La Chiesa cattolica del Salvador contro lo sfruttamento delle risorse minerarie
“I progetti che prevedono lo sfruttamento del settore minerario portano poco sviluppo
e molti danni ambientali, economici e sociali”, a lanciare l’allarme è la Caritas
del Salvador, ribadendo la posizione adottata alcuni mesi fa dalla Conferenza episcopale
del Paese, che richiedeva alle autorità governative di negare i permessi per lo sfruttamento
del sottosuolo richiesti da diverse compagnie minerarie. Secondo quanto riferisce
l’agenzia Fides, l’arcivescovo di San Salvador e presidente della Conferenza episcopale,
mons. Fernando Sáenz Lacalle, ha dichiarato che l’episcopato ritiene “che il settore
minerario non sia conveniente per il Paese, a causa dei danni che provoca”, mentre
il direttore nazionale della Caritas, mons. Luis Fernando Trujillo, ha annunciato
che, in merito alla questione, prossimamente verrà pubblicata una nota ufficiale della
Chiesa. Mons. Trujillo è anche intervenuto all’assemblea del settore minerario e,
rivolgendosi ai rappresentanti della Compagnia canadese Pacific Rim e del Centro di
ricerca sull’investimento e sul commercio (CEICOM), ha sottolineato che l’evento è
stato organizzato “per rafforzare le nostre considerazioni ed esprimere meglio le
nostre motivazioni del rifiuto per il settore minerario”. Fino ad oggi, il ministero
dell’Economia ha concesso oltre 30 licenze a 21 compagnie canadesi, statunitensi e
australiane che vogliono estrarre oro, argento e altri minerali preziosi dal sottosuolo
salvadoregno, attività che porterebbero danni irreversibili all’ecosistema e alle
comunità, mettendo in grave pericolo le risorse idriche, a causa dell’uso di materiali
tossici come il cianuro.
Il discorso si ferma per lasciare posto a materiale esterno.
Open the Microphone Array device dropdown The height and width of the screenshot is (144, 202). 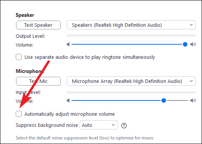tap(131, 81)
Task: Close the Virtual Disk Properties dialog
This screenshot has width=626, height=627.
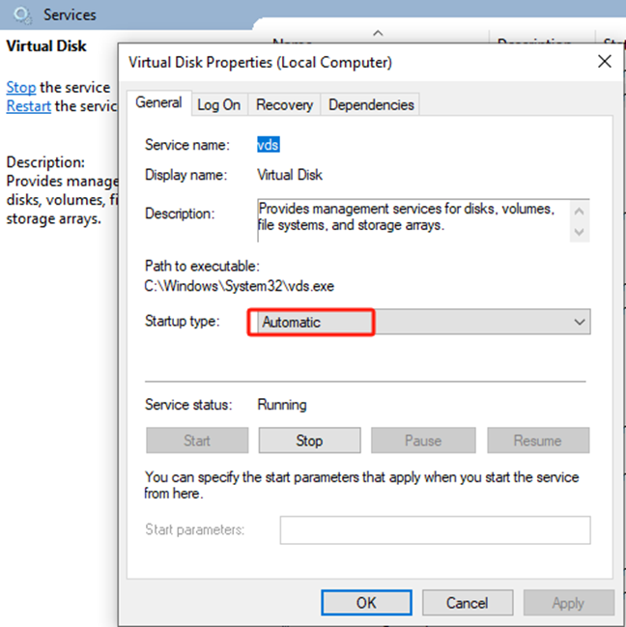Action: (605, 62)
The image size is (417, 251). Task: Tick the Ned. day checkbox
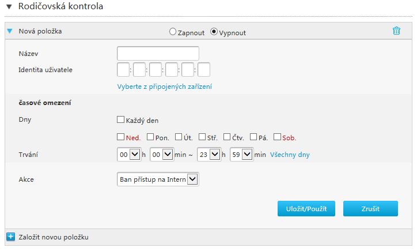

Valutazioni confermate dai ricercatori del CEICOM, secondo
i quali l’acqua inquinata dai residui tossici reca danno non solo alla salute delle
persone, ma pregiudica anche le attività per la sopravvivenza della popolazione e
genera conflitti nelle comunità. A seguito degli appelli provenienti dagli esperti
e dalla società civile si sono opposte alla realizzazione di questi progetti perfino
organizzazioni vicine al governo, come la Commissione nazionale per lo sviluppo. (M.G.)